● **WRITTEN INSTRUCTION**
Reproduce all of the records below word for word, keeping their order and line breaks.

● **DATASET CONTENT**
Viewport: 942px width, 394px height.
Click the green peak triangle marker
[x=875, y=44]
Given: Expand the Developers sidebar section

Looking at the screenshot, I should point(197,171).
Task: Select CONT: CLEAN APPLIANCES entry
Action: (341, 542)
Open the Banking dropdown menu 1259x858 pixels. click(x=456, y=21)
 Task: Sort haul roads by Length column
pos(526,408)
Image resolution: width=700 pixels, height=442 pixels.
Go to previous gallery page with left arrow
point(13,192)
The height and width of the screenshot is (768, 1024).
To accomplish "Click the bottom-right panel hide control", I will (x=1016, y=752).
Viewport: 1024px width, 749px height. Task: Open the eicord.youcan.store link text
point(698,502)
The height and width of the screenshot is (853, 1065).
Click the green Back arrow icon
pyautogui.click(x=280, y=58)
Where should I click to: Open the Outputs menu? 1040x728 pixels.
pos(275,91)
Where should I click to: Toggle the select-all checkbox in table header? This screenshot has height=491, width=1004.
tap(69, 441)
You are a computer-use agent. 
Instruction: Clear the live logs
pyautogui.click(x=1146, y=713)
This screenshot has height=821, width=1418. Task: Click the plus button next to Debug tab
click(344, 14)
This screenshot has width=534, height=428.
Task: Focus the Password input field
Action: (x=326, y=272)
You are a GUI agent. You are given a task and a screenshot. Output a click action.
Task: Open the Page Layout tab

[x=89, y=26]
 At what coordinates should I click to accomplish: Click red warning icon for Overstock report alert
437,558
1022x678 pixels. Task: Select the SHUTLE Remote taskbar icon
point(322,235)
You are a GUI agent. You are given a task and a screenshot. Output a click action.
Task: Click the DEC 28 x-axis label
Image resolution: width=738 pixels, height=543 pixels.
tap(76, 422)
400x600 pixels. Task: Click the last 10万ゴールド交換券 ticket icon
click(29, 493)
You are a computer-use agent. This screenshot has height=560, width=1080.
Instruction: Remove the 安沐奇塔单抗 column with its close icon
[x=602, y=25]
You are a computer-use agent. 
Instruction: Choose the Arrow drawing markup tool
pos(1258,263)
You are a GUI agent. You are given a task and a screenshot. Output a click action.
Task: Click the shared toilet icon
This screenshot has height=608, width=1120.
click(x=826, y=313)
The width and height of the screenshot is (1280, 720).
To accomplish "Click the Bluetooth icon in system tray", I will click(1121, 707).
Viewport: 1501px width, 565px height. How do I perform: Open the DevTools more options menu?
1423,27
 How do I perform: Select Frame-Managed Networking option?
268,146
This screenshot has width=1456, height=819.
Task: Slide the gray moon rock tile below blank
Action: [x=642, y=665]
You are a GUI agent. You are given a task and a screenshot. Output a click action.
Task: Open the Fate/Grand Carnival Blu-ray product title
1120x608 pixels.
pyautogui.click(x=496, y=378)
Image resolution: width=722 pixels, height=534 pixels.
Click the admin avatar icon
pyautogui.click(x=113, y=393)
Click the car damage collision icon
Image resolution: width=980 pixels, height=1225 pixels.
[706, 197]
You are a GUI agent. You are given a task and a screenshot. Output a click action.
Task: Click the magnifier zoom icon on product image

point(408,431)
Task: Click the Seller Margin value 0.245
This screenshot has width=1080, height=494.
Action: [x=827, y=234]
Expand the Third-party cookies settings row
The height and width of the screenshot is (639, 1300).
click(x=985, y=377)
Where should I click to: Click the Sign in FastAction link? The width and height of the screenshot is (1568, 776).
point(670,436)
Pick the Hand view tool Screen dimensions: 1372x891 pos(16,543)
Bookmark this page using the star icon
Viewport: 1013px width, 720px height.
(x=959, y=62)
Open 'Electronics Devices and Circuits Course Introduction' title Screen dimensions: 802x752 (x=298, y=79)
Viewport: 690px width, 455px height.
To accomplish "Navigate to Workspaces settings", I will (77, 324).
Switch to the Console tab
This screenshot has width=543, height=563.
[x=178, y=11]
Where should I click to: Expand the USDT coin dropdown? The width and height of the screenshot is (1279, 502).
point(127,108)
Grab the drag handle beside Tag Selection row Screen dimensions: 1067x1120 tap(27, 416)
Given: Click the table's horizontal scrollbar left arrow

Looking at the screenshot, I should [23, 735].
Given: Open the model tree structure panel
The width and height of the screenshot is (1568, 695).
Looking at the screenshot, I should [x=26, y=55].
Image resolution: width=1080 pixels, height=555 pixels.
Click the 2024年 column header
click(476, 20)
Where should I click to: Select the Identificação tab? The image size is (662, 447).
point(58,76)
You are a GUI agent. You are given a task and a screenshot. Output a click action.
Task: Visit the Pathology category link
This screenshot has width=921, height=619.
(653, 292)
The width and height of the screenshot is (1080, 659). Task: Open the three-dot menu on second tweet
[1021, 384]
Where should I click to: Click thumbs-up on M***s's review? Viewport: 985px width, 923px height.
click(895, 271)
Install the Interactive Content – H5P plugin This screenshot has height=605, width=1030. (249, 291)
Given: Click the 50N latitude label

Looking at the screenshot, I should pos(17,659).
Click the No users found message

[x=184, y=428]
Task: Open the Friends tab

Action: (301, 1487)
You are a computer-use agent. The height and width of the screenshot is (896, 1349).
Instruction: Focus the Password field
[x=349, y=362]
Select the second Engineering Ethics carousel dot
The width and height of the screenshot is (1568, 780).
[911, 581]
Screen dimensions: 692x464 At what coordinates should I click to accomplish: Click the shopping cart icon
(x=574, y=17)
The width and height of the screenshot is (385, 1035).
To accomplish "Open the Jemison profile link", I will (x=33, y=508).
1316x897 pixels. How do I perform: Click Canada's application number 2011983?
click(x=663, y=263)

● **WORKED ANSWER**
Viewport: 942px width, 394px height.
Click the green peak triangle marker
[x=875, y=44]
Given: Expand the Developers sidebar section

Looking at the screenshot, I should point(197,171).
Task: Select CONT: CLEAN APPLIANCES entry
Action: (341, 542)
Open the Banking dropdown menu 1259x858 pixels. click(x=456, y=21)
 Task: Sort haul roads by Length column
pos(526,408)
Image resolution: width=700 pixels, height=442 pixels.
Go to previous gallery page with left arrow
point(13,192)
The height and width of the screenshot is (768, 1024).
To accomplish "Click the bottom-right panel hide control", I will (x=1016, y=752).
Viewport: 1024px width, 749px height. Task: Open the eicord.youcan.store link text
point(698,502)
The height and width of the screenshot is (853, 1065).
Click the green Back arrow icon
pyautogui.click(x=280, y=58)
Where should I click to: Open the Outputs menu? 1040x728 pixels.
pos(275,91)
Where should I click to: Toggle the select-all checkbox in table header? This screenshot has height=491, width=1004.
tap(69, 441)
You are a computer-use agent. 
Instruction: Clear the live logs
pyautogui.click(x=1146, y=713)
This screenshot has height=821, width=1418. Task: Click the plus button next to Debug tab
click(344, 14)
This screenshot has width=534, height=428.
Task: Focus the Password input field
Action: (x=326, y=272)
You are a GUI agent. You are given a task and a screenshot. Output a click action.
Task: Open the Page Layout tab

[x=89, y=26]
 At what coordinates should I click to accomplish: Click red warning icon for Overstock report alert
437,558
1022x678 pixels. Task: Select the SHUTLE Remote taskbar icon
point(322,235)
You are a GUI agent. You are given a task and a screenshot. Output a click action.
Task: Click the DEC 28 x-axis label
Image resolution: width=738 pixels, height=543 pixels.
tap(76, 422)
400x600 pixels. Task: Click the last 10万ゴールド交換券 ticket icon
click(29, 493)
You are a computer-use agent. This screenshot has height=560, width=1080.
Instruction: Remove the 安沐奇塔单抗 column with its close icon
[x=602, y=25]
You are a computer-use agent. 
Instruction: Choose the Arrow drawing markup tool
pos(1258,263)
You are a GUI agent. You are given a task and a screenshot. Output a click action.
Task: Click the shared toilet icon
This screenshot has height=608, width=1120.
click(x=826, y=313)
The width and height of the screenshot is (1280, 720).
To accomplish "Click the Bluetooth icon in system tray", I will click(1121, 707).
Viewport: 1501px width, 565px height. How do I perform: Open the DevTools more options menu?
1423,27
 How do I perform: Select Frame-Managed Networking option?
268,146
This screenshot has width=1456, height=819.
Task: Slide the gray moon rock tile below blank
Action: [x=642, y=665]
You are a GUI agent. You are given a task and a screenshot. Output a click action.
Task: Open the Fate/Grand Carnival Blu-ray product title
1120x608 pixels.
pyautogui.click(x=496, y=378)
Image resolution: width=722 pixels, height=534 pixels.
Click the admin avatar icon
pyautogui.click(x=113, y=393)
Click the car damage collision icon
Image resolution: width=980 pixels, height=1225 pixels.
[706, 197]
You are a GUI agent. You are given a task and a screenshot. Output a click action.
Task: Click the magnifier zoom icon on product image

point(408,431)
Task: Click the Seller Margin value 0.245
This screenshot has width=1080, height=494.
Action: [x=827, y=234]
Expand the Third-party cookies settings row
The height and width of the screenshot is (639, 1300).
click(x=985, y=377)
Where should I click to: Click the Sign in FastAction link? The width and height of the screenshot is (1568, 776).
point(670,436)
Pick the Hand view tool Screen dimensions: 1372x891 pos(16,543)
Bookmark this page using the star icon
Viewport: 1013px width, 720px height.
(x=959, y=62)
Open 'Electronics Devices and Circuits Course Introduction' title Screen dimensions: 802x752 (x=298, y=79)
Viewport: 690px width, 455px height.
To accomplish "Navigate to Workspaces settings", I will (77, 324).
Switch to the Console tab
This screenshot has width=543, height=563.
[x=178, y=11]
Where should I click to: Expand the USDT coin dropdown? The width and height of the screenshot is (1279, 502).
point(127,108)
Grab the drag handle beside Tag Selection row Screen dimensions: 1067x1120 tap(27, 416)
Given: Click the table's horizontal scrollbar left arrow

Looking at the screenshot, I should [23, 735].
Given: Open the model tree structure panel
The width and height of the screenshot is (1568, 695).
Looking at the screenshot, I should [x=26, y=55].
Image resolution: width=1080 pixels, height=555 pixels.
Click the 2024年 column header
click(476, 20)
Where should I click to: Select the Identificação tab? The image size is (662, 447).
point(58,76)
You are a GUI agent. You are given a task and a screenshot. Output a click action.
Task: Visit the Pathology category link
This screenshot has width=921, height=619.
(653, 292)
The width and height of the screenshot is (1080, 659). Task: Open the three-dot menu on second tweet
[1021, 384]
Where should I click to: Click thumbs-up on M***s's review? Viewport: 985px width, 923px height.
click(895, 271)
Install the Interactive Content – H5P plugin This screenshot has height=605, width=1030. (249, 291)
Given: Click the 50N latitude label

Looking at the screenshot, I should pos(17,659).
Click the No users found message

[x=184, y=428]
Task: Open the Friends tab

Action: (301, 1487)
You are a computer-use agent. The height and width of the screenshot is (896, 1349).
Instruction: Focus the Password field
[x=349, y=362]
Select the second Engineering Ethics carousel dot
The width and height of the screenshot is (1568, 780).
[911, 581]
Screen dimensions: 692x464 At what coordinates should I click to accomplish: Click the shopping cart icon
(x=574, y=17)
The width and height of the screenshot is (385, 1035).
To accomplish "Open the Jemison profile link", I will (x=33, y=508).
1316x897 pixels. How do I perform: Click Canada's application number 2011983?
click(x=663, y=263)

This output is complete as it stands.